The Italian Budget Law for 2018 (Law no. 205 of 27 December 2017) published on 29 December 2017 and entered into force on 1 January 2018. Some of its most significant corporate tax measures are summarized below:

Dividends: Dividends from companies resident of low-tax jurisdictions are generally subject to corporate tax on their full amount when received by companies that are tax resident of Italy. For these purposes, a low-tax jurisdiction is a jurisdiction that (i) is not an EU or EEA member State and (ii) has a nominal tax rate lower than 50% of the Italian nominal tax rate (or grants a preferential tax regime to the distributing company leading to taxation lower than 50% of the Italian nominal tax rate). As this definition refers to the level of taxation in the foreign country, a jurisdiction may qualify as low-tax in a given year and then as non-low tax in a subsequent year.

Capital gains: Non-resident entities will now be subject to a final 26% substitute tax on capital gains realized on substantial shareholdings in Italian resident companies, unless a double tax treaty prevents Italy from taxing the gain. The new measure applies to capital gains realized from 1 January 2019.

Incentive for Industry/manufacturing: Enterprises may benefit from a tax credit equal to 40% of personnel expenses incurred for certain training activities, related to the Industry Plan 4.0 promoted by the government and agreed through corporate or territorial collective agreements, up to a yearly amount of EUR 300,000 per enterprise.

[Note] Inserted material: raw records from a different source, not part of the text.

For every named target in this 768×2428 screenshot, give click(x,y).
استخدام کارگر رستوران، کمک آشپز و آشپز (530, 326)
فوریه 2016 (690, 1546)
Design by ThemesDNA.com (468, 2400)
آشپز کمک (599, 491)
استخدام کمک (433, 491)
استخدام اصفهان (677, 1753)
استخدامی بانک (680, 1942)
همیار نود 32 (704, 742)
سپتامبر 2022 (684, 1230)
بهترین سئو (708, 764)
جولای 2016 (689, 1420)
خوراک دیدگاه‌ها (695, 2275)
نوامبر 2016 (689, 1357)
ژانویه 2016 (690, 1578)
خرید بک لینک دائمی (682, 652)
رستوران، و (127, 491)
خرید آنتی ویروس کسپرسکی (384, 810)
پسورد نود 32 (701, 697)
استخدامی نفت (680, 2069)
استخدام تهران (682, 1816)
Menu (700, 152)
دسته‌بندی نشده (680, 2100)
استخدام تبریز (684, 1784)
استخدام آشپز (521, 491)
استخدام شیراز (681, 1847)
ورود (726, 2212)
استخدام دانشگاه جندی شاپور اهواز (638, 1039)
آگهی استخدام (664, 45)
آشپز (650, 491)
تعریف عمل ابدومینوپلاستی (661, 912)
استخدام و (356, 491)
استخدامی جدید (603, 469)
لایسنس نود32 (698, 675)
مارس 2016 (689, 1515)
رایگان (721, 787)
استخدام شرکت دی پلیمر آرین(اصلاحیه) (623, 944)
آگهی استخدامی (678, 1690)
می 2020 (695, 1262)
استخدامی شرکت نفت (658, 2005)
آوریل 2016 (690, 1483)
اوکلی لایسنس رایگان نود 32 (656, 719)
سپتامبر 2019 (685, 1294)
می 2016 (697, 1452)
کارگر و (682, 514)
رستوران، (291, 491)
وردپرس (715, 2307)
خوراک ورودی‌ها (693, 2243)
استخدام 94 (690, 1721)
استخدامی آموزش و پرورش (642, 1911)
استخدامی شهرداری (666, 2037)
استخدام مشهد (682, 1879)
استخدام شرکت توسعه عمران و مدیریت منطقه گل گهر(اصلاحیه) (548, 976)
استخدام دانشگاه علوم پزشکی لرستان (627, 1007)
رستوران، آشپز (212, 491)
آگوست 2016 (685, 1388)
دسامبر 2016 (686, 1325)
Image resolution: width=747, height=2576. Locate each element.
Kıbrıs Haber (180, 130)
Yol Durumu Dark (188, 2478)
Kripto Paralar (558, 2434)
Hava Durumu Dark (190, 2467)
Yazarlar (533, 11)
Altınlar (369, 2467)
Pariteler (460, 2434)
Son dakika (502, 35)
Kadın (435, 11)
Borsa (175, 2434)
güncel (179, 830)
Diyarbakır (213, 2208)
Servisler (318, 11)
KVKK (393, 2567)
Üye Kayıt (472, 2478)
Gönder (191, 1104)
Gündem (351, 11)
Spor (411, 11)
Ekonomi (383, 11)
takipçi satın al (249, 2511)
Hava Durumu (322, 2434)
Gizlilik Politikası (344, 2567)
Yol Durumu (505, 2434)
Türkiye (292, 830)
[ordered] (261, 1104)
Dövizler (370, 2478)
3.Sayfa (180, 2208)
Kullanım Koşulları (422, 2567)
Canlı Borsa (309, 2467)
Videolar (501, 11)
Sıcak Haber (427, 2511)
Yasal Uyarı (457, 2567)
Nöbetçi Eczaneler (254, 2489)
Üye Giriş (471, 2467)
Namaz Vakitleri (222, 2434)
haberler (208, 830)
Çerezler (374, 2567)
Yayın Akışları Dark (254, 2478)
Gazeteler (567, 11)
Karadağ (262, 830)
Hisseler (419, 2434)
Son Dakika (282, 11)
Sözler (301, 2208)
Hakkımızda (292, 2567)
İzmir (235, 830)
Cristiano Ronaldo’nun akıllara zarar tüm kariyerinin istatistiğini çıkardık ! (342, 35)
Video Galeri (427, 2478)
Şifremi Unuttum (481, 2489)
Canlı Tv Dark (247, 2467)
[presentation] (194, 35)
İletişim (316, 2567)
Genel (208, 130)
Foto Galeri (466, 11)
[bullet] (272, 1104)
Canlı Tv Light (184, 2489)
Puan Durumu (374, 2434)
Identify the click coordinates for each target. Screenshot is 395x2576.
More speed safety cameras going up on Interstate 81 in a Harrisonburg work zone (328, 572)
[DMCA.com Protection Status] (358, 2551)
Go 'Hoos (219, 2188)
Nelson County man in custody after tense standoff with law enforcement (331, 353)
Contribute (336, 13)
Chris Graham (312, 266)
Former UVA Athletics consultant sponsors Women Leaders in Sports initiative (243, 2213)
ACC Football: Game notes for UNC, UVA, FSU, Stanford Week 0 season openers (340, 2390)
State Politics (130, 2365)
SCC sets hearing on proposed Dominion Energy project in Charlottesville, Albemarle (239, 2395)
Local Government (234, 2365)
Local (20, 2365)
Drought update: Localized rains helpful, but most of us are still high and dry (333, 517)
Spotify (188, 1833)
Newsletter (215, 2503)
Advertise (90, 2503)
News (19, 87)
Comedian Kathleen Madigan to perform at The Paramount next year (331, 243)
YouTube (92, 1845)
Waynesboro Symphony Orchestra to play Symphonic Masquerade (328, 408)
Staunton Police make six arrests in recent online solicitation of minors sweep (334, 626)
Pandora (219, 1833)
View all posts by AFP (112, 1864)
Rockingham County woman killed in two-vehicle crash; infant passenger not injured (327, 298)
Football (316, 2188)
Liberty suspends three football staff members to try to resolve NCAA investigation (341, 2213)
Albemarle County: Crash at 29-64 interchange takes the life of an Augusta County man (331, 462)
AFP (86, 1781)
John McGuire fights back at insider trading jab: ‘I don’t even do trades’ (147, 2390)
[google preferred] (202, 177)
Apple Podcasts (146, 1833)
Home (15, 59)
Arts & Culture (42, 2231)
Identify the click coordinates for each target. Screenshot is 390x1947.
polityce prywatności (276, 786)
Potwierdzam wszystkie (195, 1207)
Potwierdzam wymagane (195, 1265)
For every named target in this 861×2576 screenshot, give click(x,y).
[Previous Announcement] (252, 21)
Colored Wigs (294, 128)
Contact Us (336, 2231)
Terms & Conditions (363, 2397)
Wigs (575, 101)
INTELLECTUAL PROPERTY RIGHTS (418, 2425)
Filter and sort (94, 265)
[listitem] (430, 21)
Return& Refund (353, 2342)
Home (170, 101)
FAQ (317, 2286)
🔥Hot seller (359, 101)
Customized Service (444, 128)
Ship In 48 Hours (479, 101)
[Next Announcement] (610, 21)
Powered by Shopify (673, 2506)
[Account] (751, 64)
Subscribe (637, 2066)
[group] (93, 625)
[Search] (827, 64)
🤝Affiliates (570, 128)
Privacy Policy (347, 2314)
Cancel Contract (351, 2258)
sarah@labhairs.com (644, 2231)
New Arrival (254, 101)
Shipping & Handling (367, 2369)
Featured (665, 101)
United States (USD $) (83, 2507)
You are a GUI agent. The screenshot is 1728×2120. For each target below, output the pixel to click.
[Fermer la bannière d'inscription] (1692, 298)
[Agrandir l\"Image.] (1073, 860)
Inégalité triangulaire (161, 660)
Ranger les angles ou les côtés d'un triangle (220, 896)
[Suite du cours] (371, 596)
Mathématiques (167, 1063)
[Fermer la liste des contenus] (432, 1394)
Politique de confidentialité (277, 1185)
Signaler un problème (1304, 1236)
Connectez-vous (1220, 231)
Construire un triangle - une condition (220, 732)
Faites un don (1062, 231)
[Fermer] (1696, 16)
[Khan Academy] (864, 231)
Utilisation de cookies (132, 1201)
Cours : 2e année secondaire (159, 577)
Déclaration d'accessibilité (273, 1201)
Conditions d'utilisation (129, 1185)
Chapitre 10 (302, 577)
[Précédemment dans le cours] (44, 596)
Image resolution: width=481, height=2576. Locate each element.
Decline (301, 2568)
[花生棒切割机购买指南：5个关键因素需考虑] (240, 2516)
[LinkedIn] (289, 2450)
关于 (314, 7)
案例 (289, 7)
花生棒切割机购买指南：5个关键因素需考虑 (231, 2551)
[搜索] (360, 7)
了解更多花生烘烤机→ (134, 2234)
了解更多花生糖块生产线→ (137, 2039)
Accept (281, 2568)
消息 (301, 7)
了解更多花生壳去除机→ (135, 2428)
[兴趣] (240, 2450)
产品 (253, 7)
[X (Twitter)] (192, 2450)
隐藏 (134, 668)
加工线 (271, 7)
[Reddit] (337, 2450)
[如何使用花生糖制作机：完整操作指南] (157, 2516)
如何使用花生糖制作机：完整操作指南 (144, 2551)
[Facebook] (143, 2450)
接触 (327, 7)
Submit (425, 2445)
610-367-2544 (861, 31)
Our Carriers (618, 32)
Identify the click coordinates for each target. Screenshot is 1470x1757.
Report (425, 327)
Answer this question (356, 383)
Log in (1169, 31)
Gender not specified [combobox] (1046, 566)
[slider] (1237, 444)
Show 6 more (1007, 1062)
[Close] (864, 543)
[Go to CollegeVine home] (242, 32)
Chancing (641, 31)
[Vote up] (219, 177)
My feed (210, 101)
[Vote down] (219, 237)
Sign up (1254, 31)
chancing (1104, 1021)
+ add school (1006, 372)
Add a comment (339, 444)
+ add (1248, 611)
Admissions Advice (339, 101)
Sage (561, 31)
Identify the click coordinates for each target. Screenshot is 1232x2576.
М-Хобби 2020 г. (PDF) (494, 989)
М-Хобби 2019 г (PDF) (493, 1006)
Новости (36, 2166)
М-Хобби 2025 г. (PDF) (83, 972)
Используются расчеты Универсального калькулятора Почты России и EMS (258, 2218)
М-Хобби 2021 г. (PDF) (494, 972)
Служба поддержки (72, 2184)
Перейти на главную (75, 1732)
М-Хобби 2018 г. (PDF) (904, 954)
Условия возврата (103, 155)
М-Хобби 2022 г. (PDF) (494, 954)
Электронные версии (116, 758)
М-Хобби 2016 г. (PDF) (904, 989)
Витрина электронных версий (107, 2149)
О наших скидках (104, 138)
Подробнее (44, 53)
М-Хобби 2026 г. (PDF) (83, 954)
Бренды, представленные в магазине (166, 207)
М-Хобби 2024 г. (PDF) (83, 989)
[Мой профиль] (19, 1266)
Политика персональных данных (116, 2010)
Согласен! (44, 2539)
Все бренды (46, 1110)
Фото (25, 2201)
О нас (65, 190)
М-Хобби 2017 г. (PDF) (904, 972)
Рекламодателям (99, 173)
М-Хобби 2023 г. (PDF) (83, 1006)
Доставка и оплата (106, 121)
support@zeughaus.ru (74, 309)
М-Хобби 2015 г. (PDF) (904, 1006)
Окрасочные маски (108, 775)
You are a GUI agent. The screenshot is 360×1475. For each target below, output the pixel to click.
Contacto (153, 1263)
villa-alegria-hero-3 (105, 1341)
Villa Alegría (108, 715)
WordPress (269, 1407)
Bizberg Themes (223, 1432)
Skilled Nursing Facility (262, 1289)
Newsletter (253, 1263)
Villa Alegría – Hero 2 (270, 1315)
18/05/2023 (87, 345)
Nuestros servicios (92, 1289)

Enterprises may also benefit from a tax credit equal to 50% of contributions, up to EUR 40,000, made to restore public sports facilities, up to 0.3% of their annual revenues.

Incentive for small business: Additionally, small and medium-sized enterprises (SMEs) may benefit from a tax credit, up to EUR 500,000, equal to 50% of advisory expenses incurred until 31 December 2020 in order to obtain a listing in a regulated market or multilateral trading facility established in a EU Member State or in an EEA country.

Permanent establishment rule: The budget law includes a broader definition of permanent establishment (PE) in order to make it fully consistent with that proposed by the OECD in the BEPS Action 7 Final Report. The amendment extends the agency PE definition and makes the ‘negative’ list conditional on the taxpayer proving the preparatory or auxiliary nature of the activities. It also includes the ‘anti-fragmentation rule’. Moreover, the amendment introduces an additional definition of a fixed-place PE.

Tax returns: The deadline for submitting the corporate income tax return, the regional tax on productive activities return and the withholding tax return for tax year 2017 has been postponed to 31 October 2018.

Statute of limitations: The statute of limitations period is reduced by 2 years for taxpayers that guarantee the traceability of payments made and received for amounts exceeding EUR 500.